= Jesse Reese =

Black trade unionist and communist

Jesse Reese, was a black communist and militant trade unionist in the United States.

== Early life and career ==
After being forced to work in a chain gang, Reese fled from Mississippi to Gary, Indiana in the 1920s. He likely joined the Communist Party shortly after arriving. He lived with Walter Mackerl during the Great Depression. The two of them knew each other from the Universal Negro Improvement Association and Reese was described as "a diehard" by Mackerl.

He got a job at Youngstown Sheet and Tube, which was one of the "little steel" companies, in Indiana Harbor in 1929. According to Reese, a Communist Party organizer came to his home to ask him to become active in the Amalgamated Association as his assignment. When he was warned that he would be confronted with Jim crow type racism, Reese replied "Well, I have a few other things on my mind. Freedom, Tom Mooney, the Scottsboro boys–nine young Negro boys framed for rape in Scottsboro, Alabama."
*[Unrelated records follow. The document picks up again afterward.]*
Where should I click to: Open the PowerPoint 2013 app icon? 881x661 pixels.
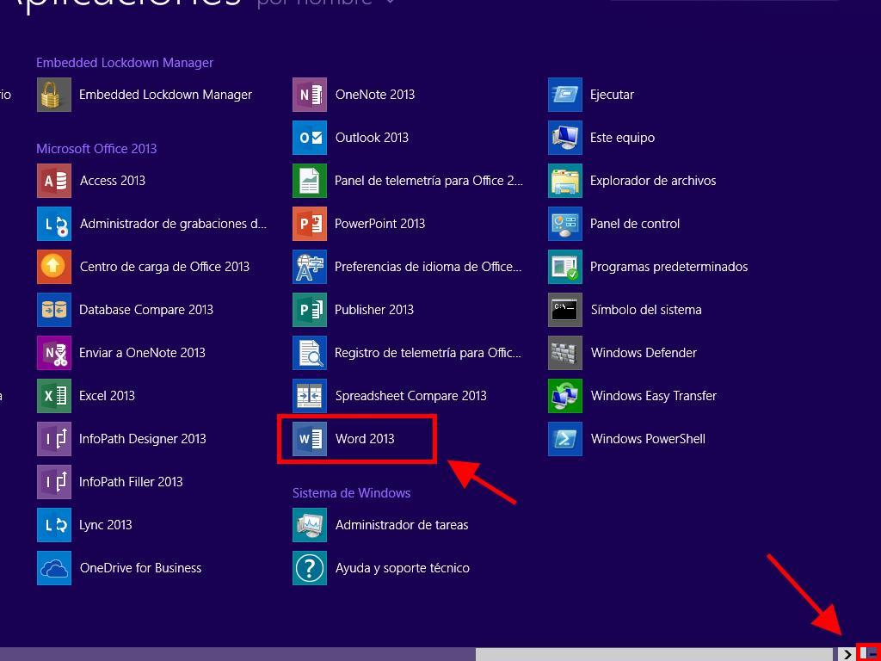[x=310, y=224]
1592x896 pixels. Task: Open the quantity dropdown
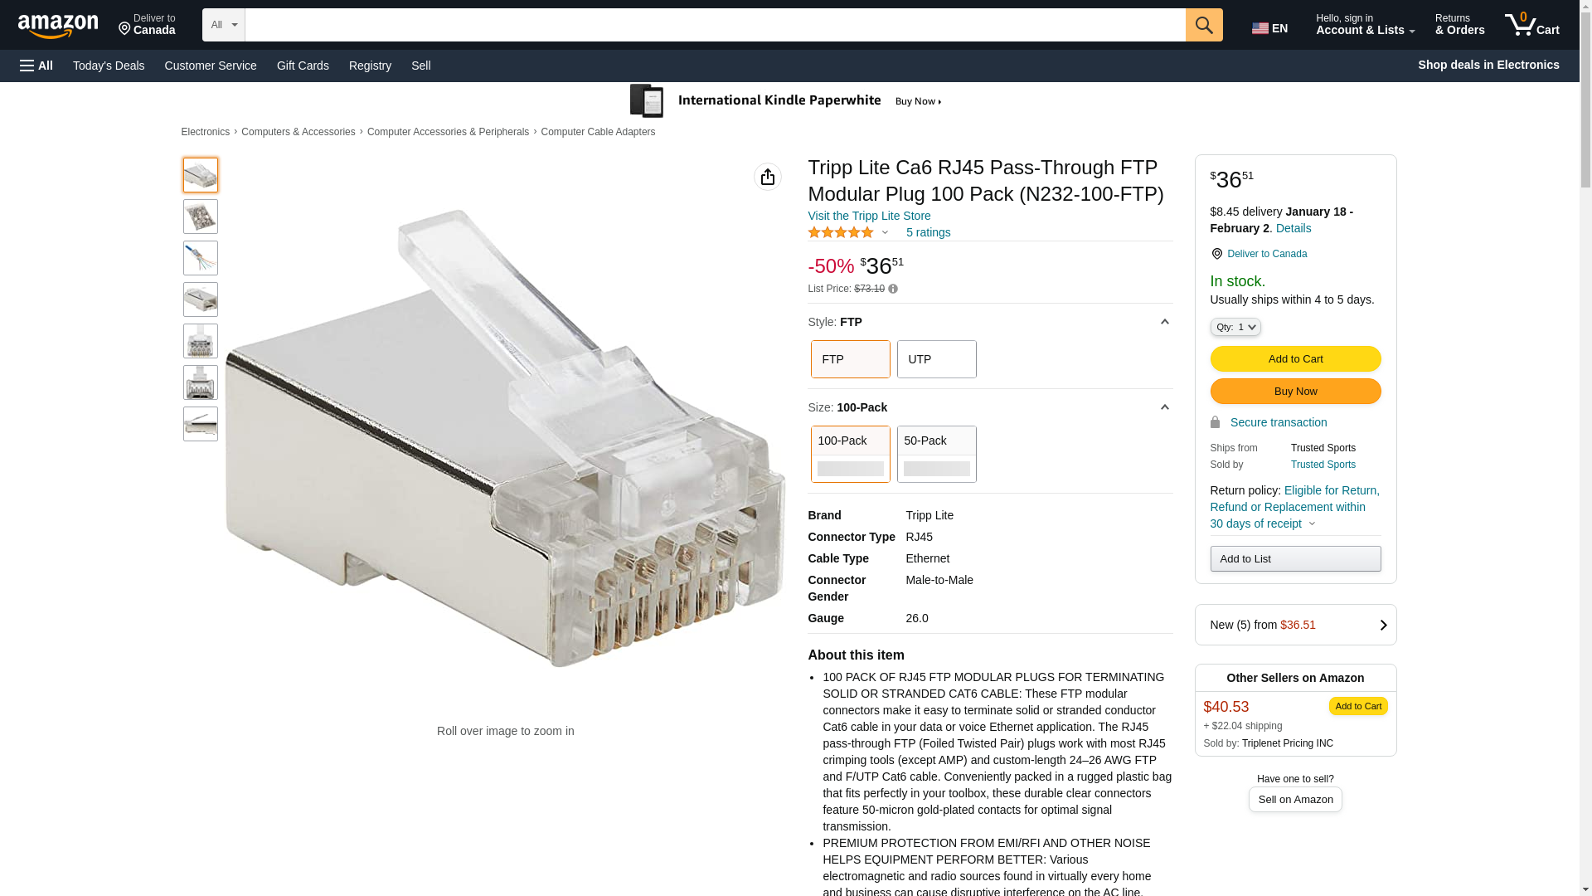1235,328
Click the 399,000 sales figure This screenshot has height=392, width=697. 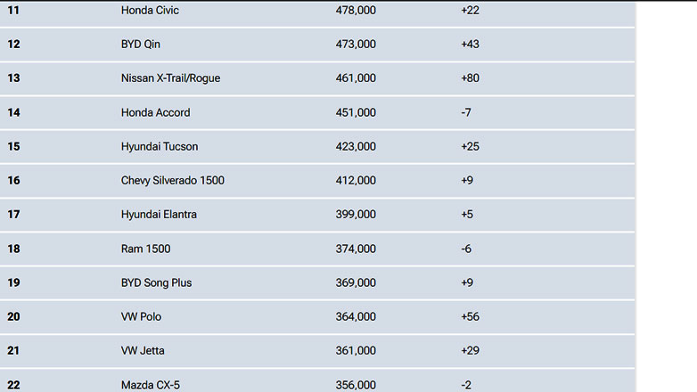[355, 215]

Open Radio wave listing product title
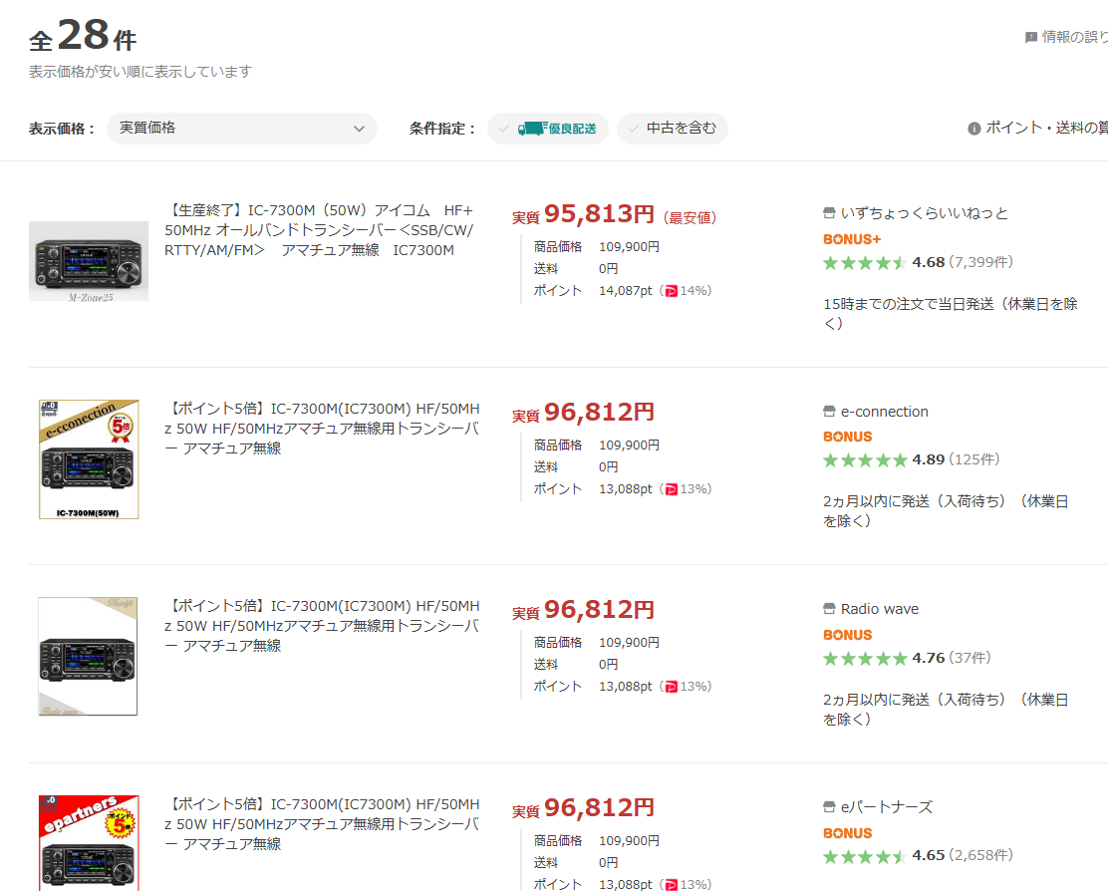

Reese was one of the few openly black Communists and served as a spokesman for the party. Reese served as the president of the Youngstown Lake Front Lodge of the Amalgamated Association of Iron, Steel and Tin workers, before he became the first vice president of the newly formed Steel Workers Organizing Committee (SWOC) Local 1011 in 1938.
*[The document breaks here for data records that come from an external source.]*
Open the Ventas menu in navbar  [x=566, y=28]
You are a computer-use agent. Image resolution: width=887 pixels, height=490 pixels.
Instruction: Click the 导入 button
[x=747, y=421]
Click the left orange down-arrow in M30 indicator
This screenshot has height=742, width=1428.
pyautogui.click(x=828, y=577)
In the 1930s Reese was named as one of the "six most active" union organizers for the Steel Workers Organizing Committee. In the summer of 1936, SWOC and National Negro Congress held meetings 3 days a week, twice a day, corresponding with the shifts of the workers. George Kimbley, the first black steel worker to join SWOC in Gary, Indiana recounts how he was recruited:

Jesse Reese was a Communist, and he let the world know it. He didn't hide it. Anybody asked him was he a Communist, and he would tell you with pride that he was a Communist. But, we, he was a likeable sort of a fellow. On Saturday afternoons, many of us would go to his house and play cards. And on that one Saturday afternoon in... Jesse Reese had been to a meeting in East Chicago, and he got home. I was sitting in the house. He said, "Hey, Brother Kimbley, join the union, I've a card here". He handed it to me, and I kept talking after I got up and looked at it and signed my name and just handed him a dollar. Just like that, easy. And lo and behold when I found out, [laughs] I think I wrote the, I was the first steel worker to join the union in Gary, Indiana.